* _Challenge_
Please render every line of the data below as a Markdown table with two columns, Row and Line, numbering the rows in order and leaving out blank lines.

* _Data listing_
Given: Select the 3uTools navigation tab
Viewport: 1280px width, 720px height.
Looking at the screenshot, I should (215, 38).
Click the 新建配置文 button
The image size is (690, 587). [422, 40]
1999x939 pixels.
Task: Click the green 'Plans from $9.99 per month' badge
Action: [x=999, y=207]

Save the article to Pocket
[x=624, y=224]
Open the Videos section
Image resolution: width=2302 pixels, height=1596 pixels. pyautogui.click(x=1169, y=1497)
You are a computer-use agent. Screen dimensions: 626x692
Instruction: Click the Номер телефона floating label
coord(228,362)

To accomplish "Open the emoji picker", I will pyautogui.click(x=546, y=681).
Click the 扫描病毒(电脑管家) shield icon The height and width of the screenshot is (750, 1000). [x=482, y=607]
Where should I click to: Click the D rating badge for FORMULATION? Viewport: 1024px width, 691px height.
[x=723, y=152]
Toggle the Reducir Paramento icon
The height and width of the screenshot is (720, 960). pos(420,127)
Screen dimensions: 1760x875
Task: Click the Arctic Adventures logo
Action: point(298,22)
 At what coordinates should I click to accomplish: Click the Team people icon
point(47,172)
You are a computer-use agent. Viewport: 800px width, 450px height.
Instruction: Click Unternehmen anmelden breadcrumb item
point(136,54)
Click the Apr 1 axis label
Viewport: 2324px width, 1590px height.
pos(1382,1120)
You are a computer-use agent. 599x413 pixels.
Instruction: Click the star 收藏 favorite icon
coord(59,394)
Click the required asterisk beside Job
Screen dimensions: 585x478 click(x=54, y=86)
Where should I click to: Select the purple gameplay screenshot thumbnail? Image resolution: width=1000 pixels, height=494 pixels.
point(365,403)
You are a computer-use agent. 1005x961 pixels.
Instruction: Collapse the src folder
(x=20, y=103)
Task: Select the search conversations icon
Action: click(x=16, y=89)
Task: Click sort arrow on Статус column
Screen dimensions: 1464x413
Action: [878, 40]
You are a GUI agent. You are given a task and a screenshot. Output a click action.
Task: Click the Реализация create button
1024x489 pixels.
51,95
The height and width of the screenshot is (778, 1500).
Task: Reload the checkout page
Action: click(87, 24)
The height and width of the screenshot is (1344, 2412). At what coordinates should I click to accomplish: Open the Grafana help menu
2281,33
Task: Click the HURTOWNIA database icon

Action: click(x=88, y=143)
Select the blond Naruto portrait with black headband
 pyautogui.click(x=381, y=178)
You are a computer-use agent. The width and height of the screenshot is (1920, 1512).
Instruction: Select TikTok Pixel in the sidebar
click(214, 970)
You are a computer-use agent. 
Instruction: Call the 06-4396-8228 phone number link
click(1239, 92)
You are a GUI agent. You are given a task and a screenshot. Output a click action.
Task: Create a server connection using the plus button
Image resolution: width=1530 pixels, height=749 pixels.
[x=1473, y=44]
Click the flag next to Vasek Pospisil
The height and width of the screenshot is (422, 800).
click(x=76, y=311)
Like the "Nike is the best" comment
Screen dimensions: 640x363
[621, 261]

* _Exercise result_
| Row | Line |
|---|---|
| 1 | Given: Select the 3uTools navigation tab |
| 2 | Viewport: 1280px width, 720px height. |
| 3 | Looking at the screenshot, I should (215, 38). |
| 4 | Click the 新建配置文 button |
| 5 | The image size is (690, 587). [422, 40] |
| 6 | 1999x939 pixels. |
| 7 | Task: Click the green 'Plans from $9.99 per month' badge |
| 8 | Action: [x=999, y=207] |
| 9 | Save the article to Pocket |
| 10 | [x=624, y=224] |
| 11 | Open the Videos section |
| 12 | Image resolution: width=2302 pixels, height=1596 pixels. pyautogui.click(x=1169, y=1497) |
| 13 | You are a computer-use agent. Screen dimensions: 626x692 |
| 14 | Instruction: Click the Номер телефона floating label |
| 15 | coord(228,362) |
| 16 | To accomplish "Open the emoji picker", I will pyautogui.click(x=546, y=681). |
| 17 | Click the 扫描病毒(电脑管家) shield icon The height and width of the screenshot is (750, 1000). [x=482, y=607] |
| 18 | Where should I click to: Click the D rating badge for FORMULATION? Viewport: 1024px width, 691px height. |
| 19 | [x=723, y=152] |
| 20 | Toggle the Reducir Paramento icon |
| 21 | The height and width of the screenshot is (720, 960). pos(420,127) |
| 22 | Screen dimensions: 1760x875 |
| 23 | Task: Click the Arctic Adventures logo |
| 24 | Action: point(298,22) |
| 25 |  At what coordinates should I click to accomplish: Click the Team people icon |
| 26 | point(47,172) |
| 27 | You are a computer-use agent. Viewport: 800px width, 450px height. |
| 28 | Instruction: Click Unternehmen anmelden breadcrumb item |
| 29 | point(136,54) |
| 30 | Click the Apr 1 axis label |
| 31 | Viewport: 2324px width, 1590px height. |
| 32 | pos(1382,1120) |
| 33 | You are a computer-use agent. 599x413 pixels. |
| 34 | Instruction: Click the star 收藏 favorite icon |
| 35 | coord(59,394) |
| 36 | Click the required asterisk beside Job |
| 37 | Screen dimensions: 585x478 click(x=54, y=86) |
| 38 | Where should I click to: Select the purple gameplay screenshot thumbnail? Image resolution: width=1000 pixels, height=494 pixels. |
| 39 | point(365,403) |
| 40 | You are a computer-use agent. 1005x961 pixels. |
| 41 | Instruction: Collapse the src folder |
| 42 | (x=20, y=103) |
| 43 | Task: Select the search conversations icon |
| 44 | Action: click(x=16, y=89) |
| 45 | Task: Click sort arrow on Статус column |
| 46 | Screen dimensions: 1464x413 |
| 47 | Action: [878, 40] |
| 48 | You are a GUI agent. You are given a task and a screenshot. Output a click action. |
| 49 | Task: Click the Реализация create button |
| 50 | 1024x489 pixels. |
| 51 | 51,95 |
| 52 | The height and width of the screenshot is (778, 1500). |
| 53 | Task: Reload the checkout page |
| 54 | Action: click(87, 24) |
| 55 | The height and width of the screenshot is (1344, 2412). At what coordinates should I click to accomplish: Open the Grafana help menu |
| 56 | 2281,33 |
| 57 | Task: Click the HURTOWNIA database icon |
| 58 | Action: click(x=88, y=143) |
| 59 | Select the blond Naruto portrait with black headband |
| 60 |  pyautogui.click(x=381, y=178) |
| 61 | You are a computer-use agent. The width and height of the screenshot is (1920, 1512). |
| 62 | Instruction: Select TikTok Pixel in the sidebar |
| 63 | click(214, 970) |
| 64 | You are a computer-use agent.  |
| 65 | Instruction: Call the 06-4396-8228 phone number link |
| 66 | click(1239, 92) |
| 67 | You are a GUI agent. You are given a task and a screenshot. Output a click action. |
| 68 | Task: Create a server connection using the plus button |
| 69 | Image resolution: width=1530 pixels, height=749 pixels. |
| 70 | [x=1473, y=44] |
| 71 | Click the flag next to Vasek Pospisil |
| 72 | The height and width of the screenshot is (422, 800). |
| 73 | click(x=76, y=311) |
| 74 | Like the "Nike is the best" comment |
| 75 | Screen dimensions: 640x363 |
| 76 | [621, 261] |